Councilman Stokes talked about the need for audits and an even distribution of money throughout the city – not just the areas near the Inner Harbor.
“I found out that Rec and Parks hadn’t done an audit in 30 years…I found out that no city agency was doing audits and so I went to the council and I put in a bill to audit every penny, every performance, every dollar and guess what? It was defeated,” he said.
“We need to know where the dollars are,” he added.
Warnock echoed the need for city audits when a man from the audience asked him about how he would improve the tax base in the city.
“We will write the greatest turnaround story in America by getting a handle on our financials,” Warnock said. “The fact that we haven’t had an audit of our municipal functions since William Donald Schaefer was mayor is disrespectful to our city.”

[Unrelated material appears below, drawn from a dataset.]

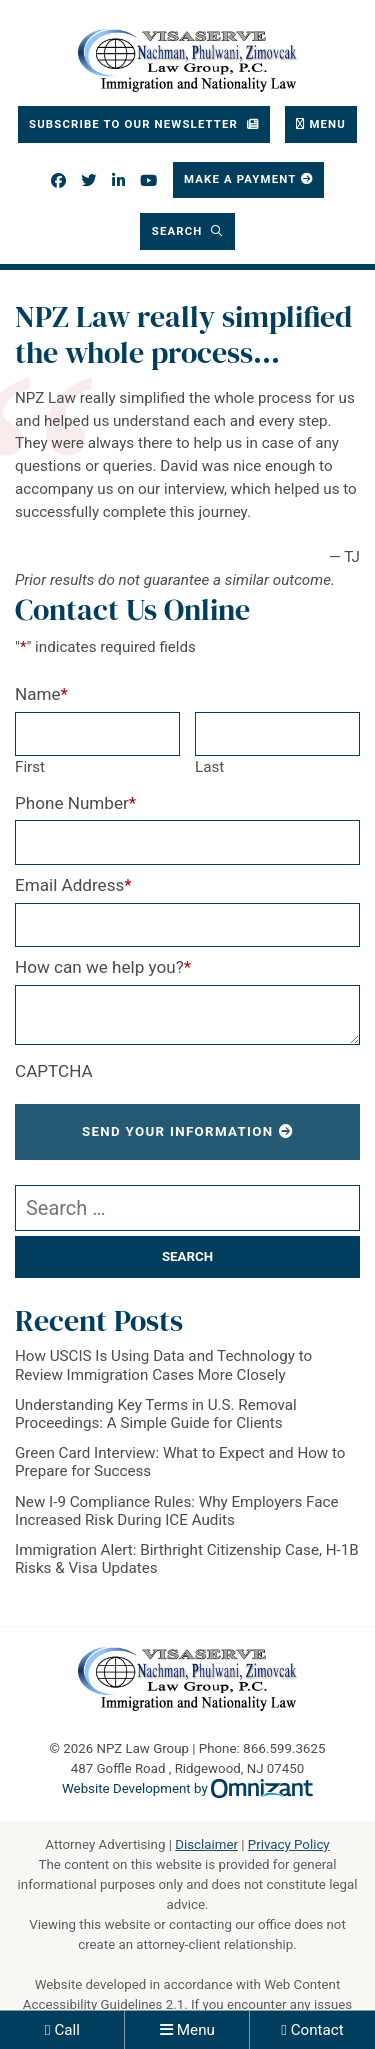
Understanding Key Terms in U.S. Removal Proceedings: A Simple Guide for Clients (156, 1414)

Robert Stokes, who is running to represent the 12th District in the City Council and is of no relation to Councilman Stokes, asked Mosby if he would increase the city’s education budget as mayor.
“We need to have a Mayor’s Office of Educational Reform,” Mosby said. “That’s someone at City Hall who has their thumb on the pulse of our school system. Right now, the fact of the matter is that we hide behind this cloud of ownership. Is it City Hall? Is it Annapolis? We need to be accountable to our children.”
Another attendee asked Sen. Pugh about the need to improve transportation in the city.
“I’ve looked at the new bus system and it really is inadequate. You’ve got to create transportation that works from one end of the city to the other,” Pugh said. “The other thing that we need to look at is how we run our MARC train system. It now operates about 18 hours a day. It used to operate almost 24 hours because we had so many people who are actually working in the D.C. area. And then looking at how we create bike paths and rapid bus lanes for our citizens and more circulars that will work for everyone.”